Apart from these, there are various other reasons for which people set up offshore companies like legal requirements, better business laws, ease of business, access to investments opportunities not available in home countries etc. Different countries have different rules for specific types of businesses. For example, Costa Rica may be for certain businesses a far better place to run an online gaming company than any of the European nations.
However, with the recent tightening of rules by the global organizations especially in the wake of the Panama paper scandal, fewer and fewer benefits from the above motivations can still be used in today’s day and age to effectively set up and run an offshore company.
The OECD and G20 have brought out various measures against BEPS due to the loss of revenue the developed countries are facing because of tax havens. Many developed countries individually have also brought out different rules to prevent tax evasion and money laundering from their country.

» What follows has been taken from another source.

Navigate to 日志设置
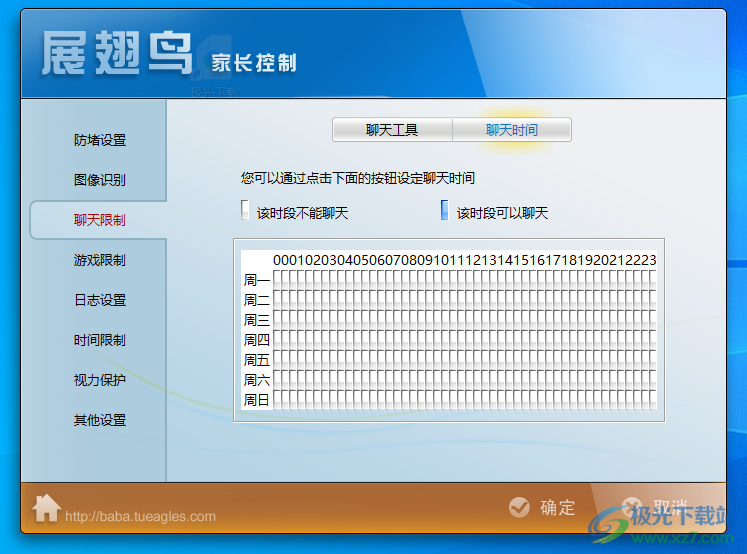This screenshot has width=747, height=554. [x=99, y=300]
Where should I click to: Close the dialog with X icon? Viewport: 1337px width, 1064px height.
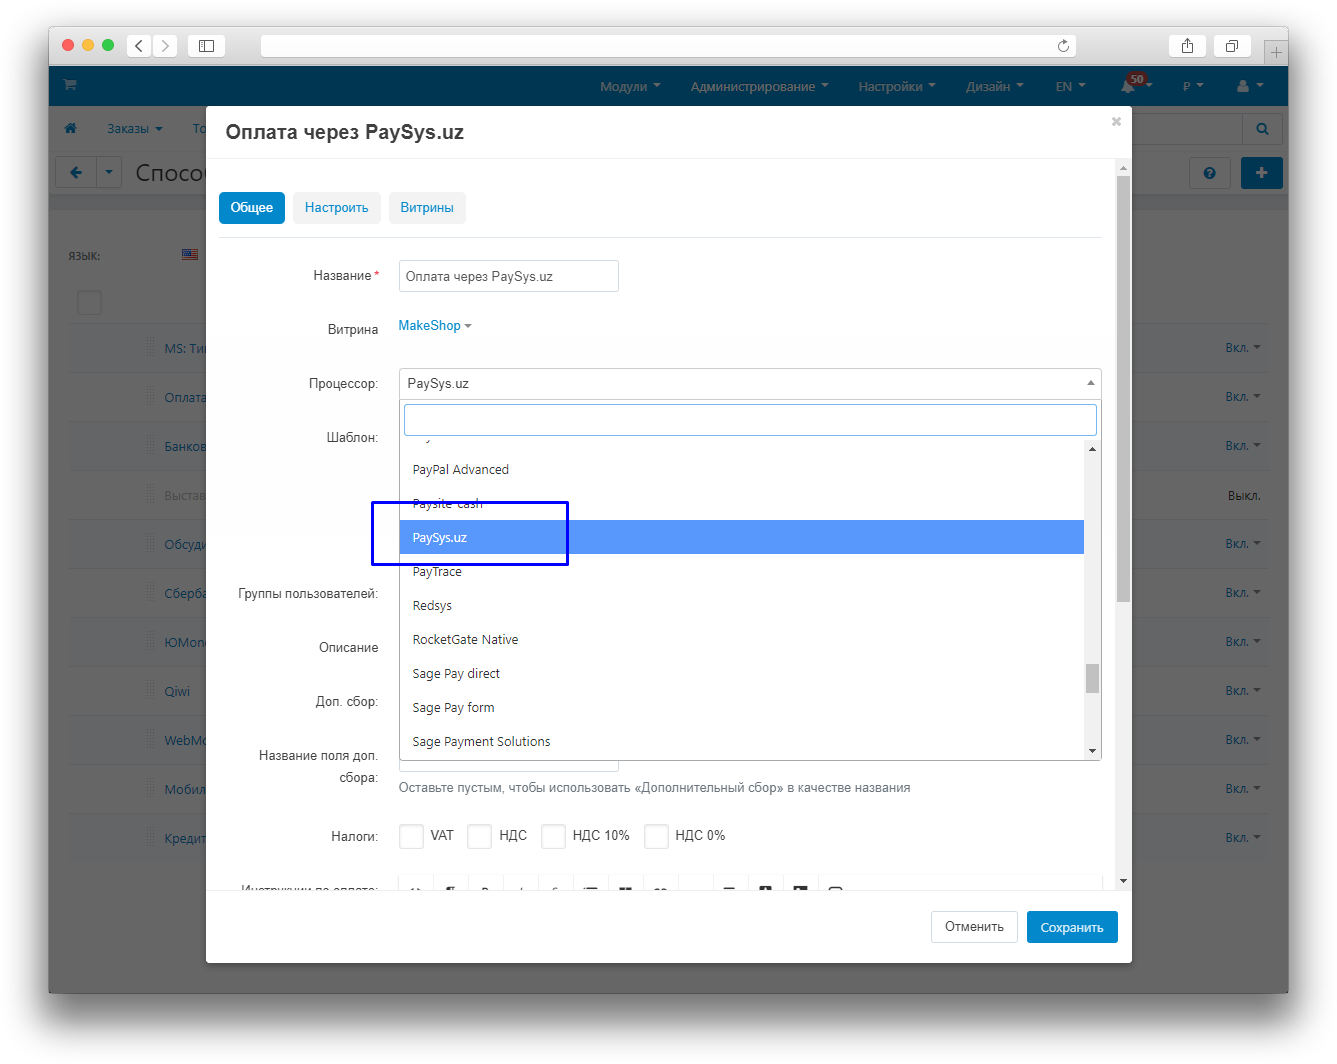pos(1116,122)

International forums for sharing of information for tax purposes have been created to facilitate a smooth sharing of information between members.
FATCA (Foreign Accounts Tax Compliance Act)
The US government released the FATCA rules in order to identify and prevent tax evasion by its citizens and residents. The USA has made agreements with all the major economies of the world to report and share financial information of each other’s citizens.
With the use of FATCA laws, authorities can withhold taxes on income earned by their citizens in foreign countries if proper information is not provided. If any attempt of tax evasion is noticed by foreign banks or financial institutions, they are required to share the information with US tax authorities.
FATCA has been very successful in curtailing tax evasion and money laundering by US citizens using Tax havens and secret bank accounts.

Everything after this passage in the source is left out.